Sunday, September 19, 2004

MMM...can I have a second helping?

Well, I was wrong. But for different reasons.

Here's what I was right about:

Edgerrin James would be able to run on the Titans defense (21 rush, 124 yards, 2 TD)
Steve McNair would be able to throw effectively (25/39, 273 yards)
Chris Brown would be able to run on the Indy defense (26 rush, 152 yards, 1 TD)

Here's what I was wrong about:

Peyton Manning would be challenged. He was not, and he only got sacked once on a botched play, and he was able to throw to whoever he wanted to.

Cause and effect: Here's where I got incensed at the Titans offense. This box score looks like those coulda, shoulda, woulda games played against the Ravens awhile back.

Time of possession: Titans, 34:55. Colts: 25:05. Ten minutes more time with the ball, and they had Chris Brown running 152 yards, Steve McNair throwing for 273 (better than Manning), and where did they lose it?

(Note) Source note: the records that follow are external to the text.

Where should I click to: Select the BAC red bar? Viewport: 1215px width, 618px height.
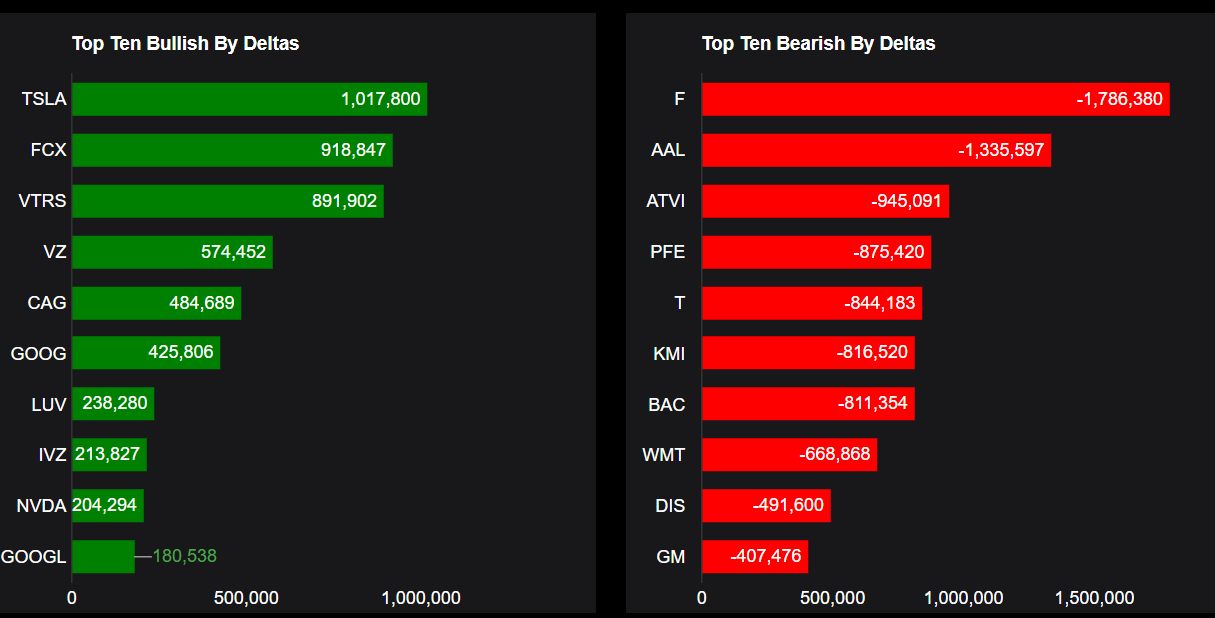click(x=808, y=404)
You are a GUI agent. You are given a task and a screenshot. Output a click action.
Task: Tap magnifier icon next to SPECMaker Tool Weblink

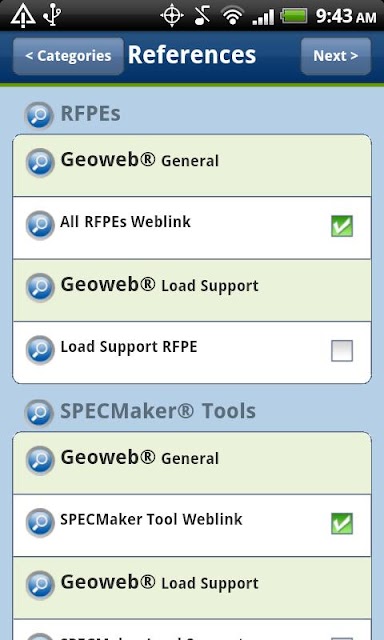tap(40, 523)
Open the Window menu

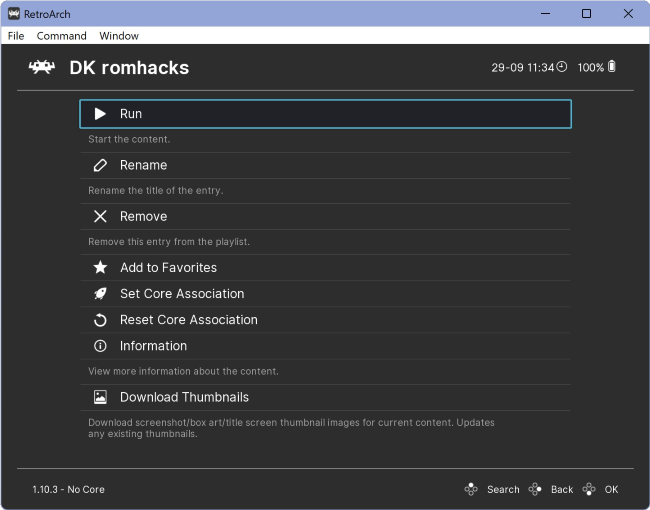(x=119, y=36)
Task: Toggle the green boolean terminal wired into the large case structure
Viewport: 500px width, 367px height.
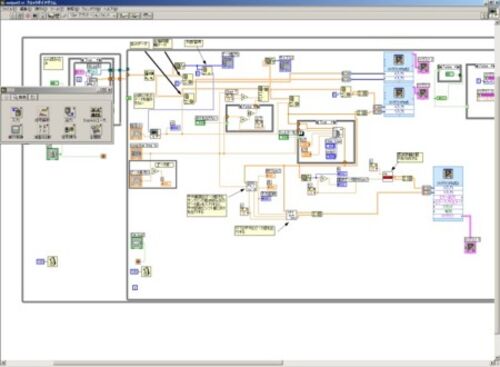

Short yardage situations, point blank. The big one was, at the Colts 3, a 4th and inches that apparently the Titans coaching staff thought the Colts wouldn't completely stack their defense for. Several 3rd and 1 plays were ran with the same thought. The Colts were losing the battle up front because they could not stop anyone...until they knew what was coming, of course. There are at least 3 such situational moments in the game and they ran Chris Brown on all of them. Who could blame them, right? Brown was torching their defense--but you can't run when the defense knows without a doubt you are coming.

Somewhere in a Titans playbook is a page that has never been hit by sunshine or a flood light or a desk lamp. That page contains information on how to run a playaction pass.

Could I, as a Titans fan, just once see a guy running 152 yards for the day, to set up this fabulous, underused play? Clearly, without any doubt, the Titans would have had huge numbers running this play because the Colts were thinking run on all of them. They couldn't stop anything, except that.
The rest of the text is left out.